Toprak bütünlüğü!
Dış politikada “Komşuların toprak bütünlüğüne saygı” kavramı, barışçı ve iş birliği öneren bir politikayı dile getirir. “İçişlerine karışmama”, “Kendi kaderini tayin hakkı” gibi, bu da ticari, sosyal, kültürel, siyasi ilişkileri belli bir düzeyde tutmaya hizmet eder, savaş nedenlerini ortadan kaldırmayı amaçlar. Olağan koşullarda her devlet bu ilkeleri ilişkilerinin temeli olarak kabul eder.
Günümüz koşullarında, maddi-nesnel dayanaklarını önemli ölçüde kaybetmiş olan “Toprak bütünlüğüne saygı” ilkesi, “Doğal ve beşeri sınırların yeniden inşası” mecburiyeti karşısında hayat imkanı bulamamaktadır. Bugün Ortadoğu’da bu ilkeye sadık kalan herhangi bir devlet yoktur; hiçbir komşu diğerinin toprak bütünlüğüne saygıyı aklından bile geçirmemektedir. Bu satırları, bir arkadaşımın uyarısıyla yazıyorum. Çünkü geçenlerde katıldığım bir televizyon programında, alışkanlıkla “Irak’ın toprak bütünlüğüne saygı”dan söz etmiştim. Tamamen anlamını kaybetmiş bir taleptir bu.
Bir toprağın bütünlüğünü savunmak için, her şeyden önce o toprak üzerinde yaşayanların bütünlüğüne inanmak gerekir. Açıkça cevaplanması gereken soru şudur: Bugün bir Irak halkı var mıdır? Siyasi, kültürel, toplumsal, ekonomik bağlarla birbirine bağlanmış insan topluluklarından ve onların oluşturduğu bir ortak hedeften söz edilebilir mi?
Yoksa her biri ayrı bağlanma ve birleşme noktaları arayan, bir diğeriyle olan ilişkisinden umudunu kesmiş ayrı ve hatta karşıtlaştırılmış topluluklar mı vardır?

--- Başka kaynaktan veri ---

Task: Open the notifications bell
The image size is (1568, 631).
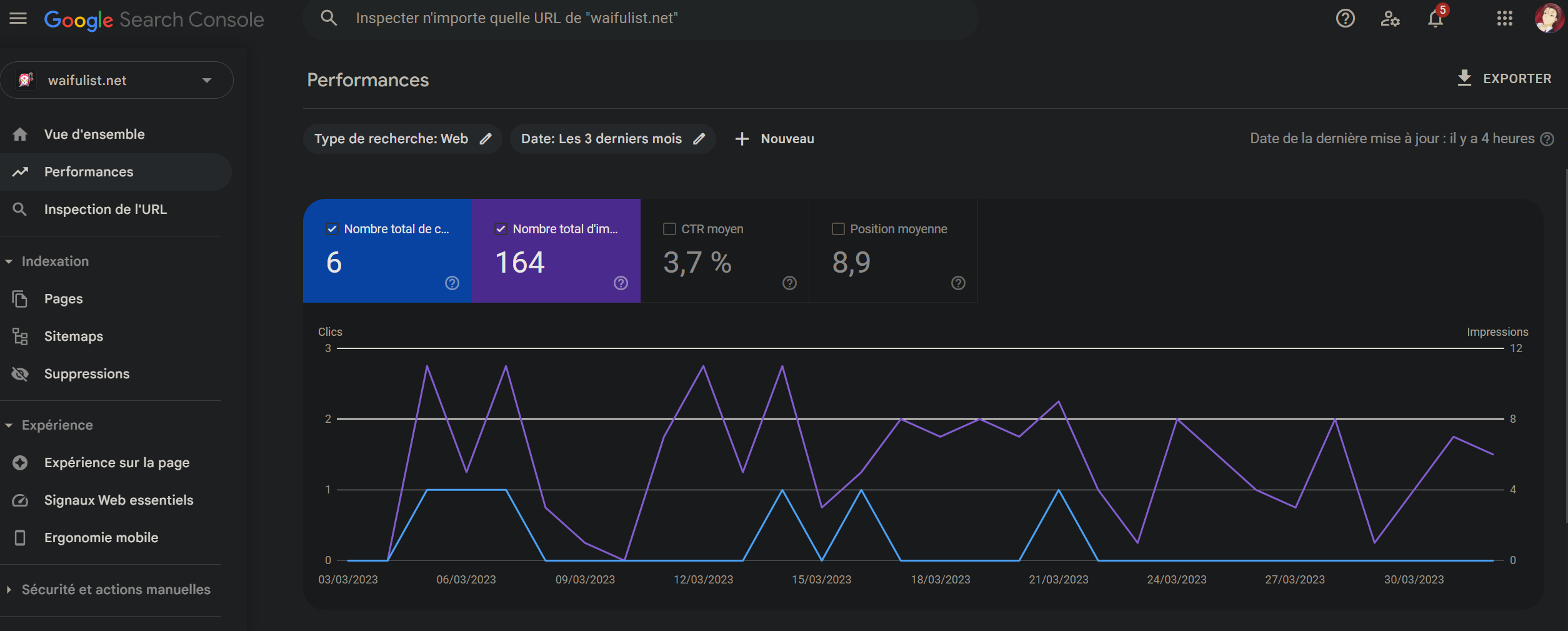Action: [1436, 19]
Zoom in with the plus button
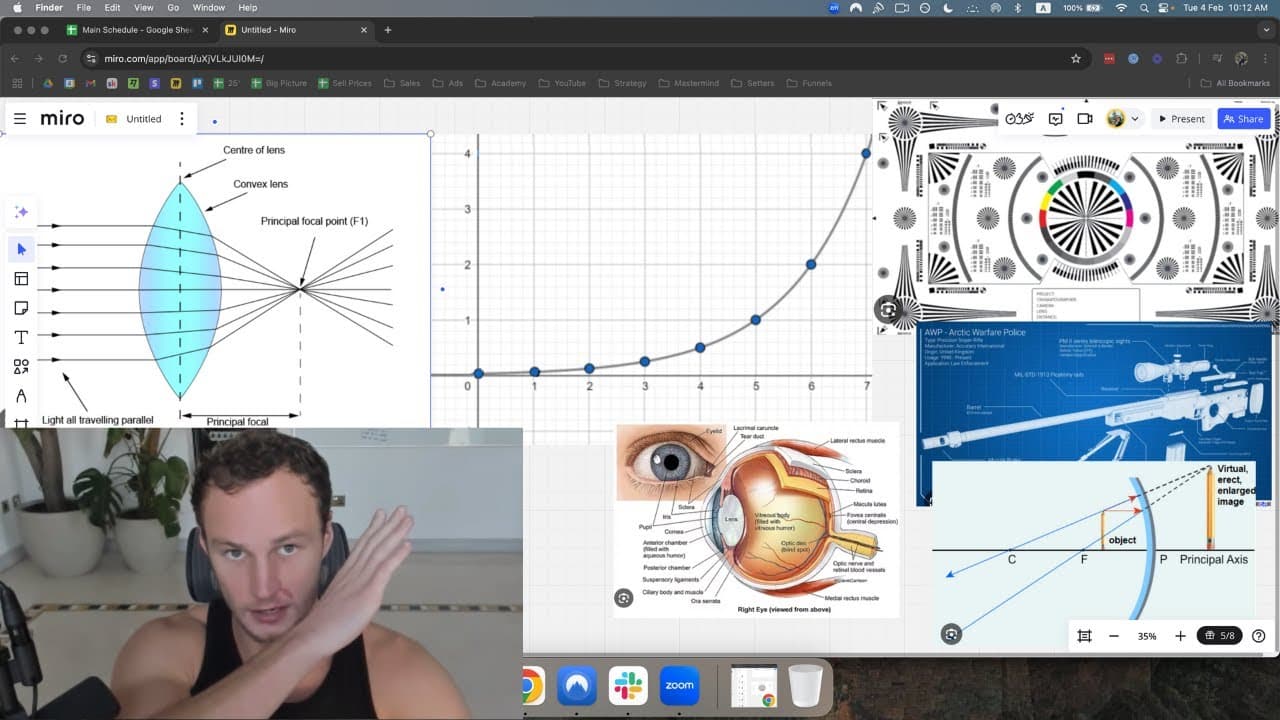The image size is (1280, 720). tap(1180, 636)
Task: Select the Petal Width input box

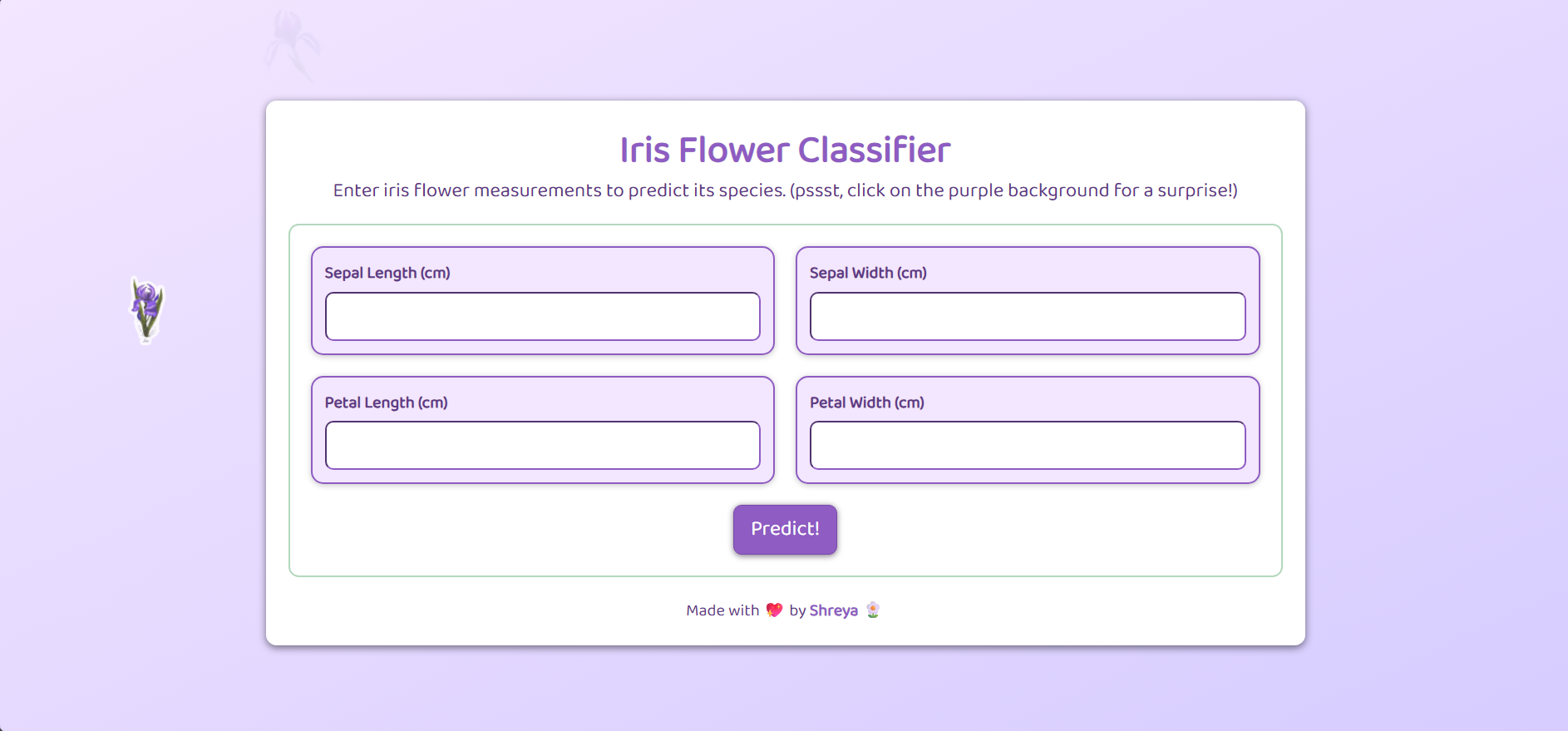Action: point(1028,445)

Zaten hepsi dönemin emperyalist uzlaşmaları tarafından belirlenmiş “devlet sınırları” günümüz koşullarında çoktan erimiştir. Bunun emperyalist bir proje olduğunu söylemek, komployla açıklamak geçersizdir. Elbette bütün emperyalistler, bu kaynayan cehennem kazanından kendilerine pay çıkarmak için bütün güçleriyle müdahale etmeye çalışmaktadır; fakat olup bitenlerin yalnızca onların eseri olduğunu söylemek imkanı yoktur. Süreç, “beşeri coğrafya”nın kendi “siyasi coğrafyasını” belirleme yönünde ilerliyor.
Mesut Barzani’nin son açıklamaları da bu yöne işaret ediyor. O, “Irak’ta son yaşananlar, Kürt halkının kendi geleceğini belirleme fırsatını kaçırmaması gerektiğini ortaya koydu” derken, bağımsızlığı ilan etmek için ABD’den izin istemesini bir yana bırakırsak, kaçınılmaz olanı dile getirmektedir.
Ancak bu IŞİD’in kendi bölgesini yaratma girişimi ile birlikte düşünüldüğünde, hemen akla gelebilecek sonuçlarıyla birlikte büyük bir kapışmanın da kapısını açabilir.
Geçerliliği kalmamış toprak bütünlüğü kavramı, halkların kendi kaderlerini tayin ilkesiyle birleşerek egemen halkların topraklarının bütünlüğü biçiminde yeni bir hayat bulacaktır.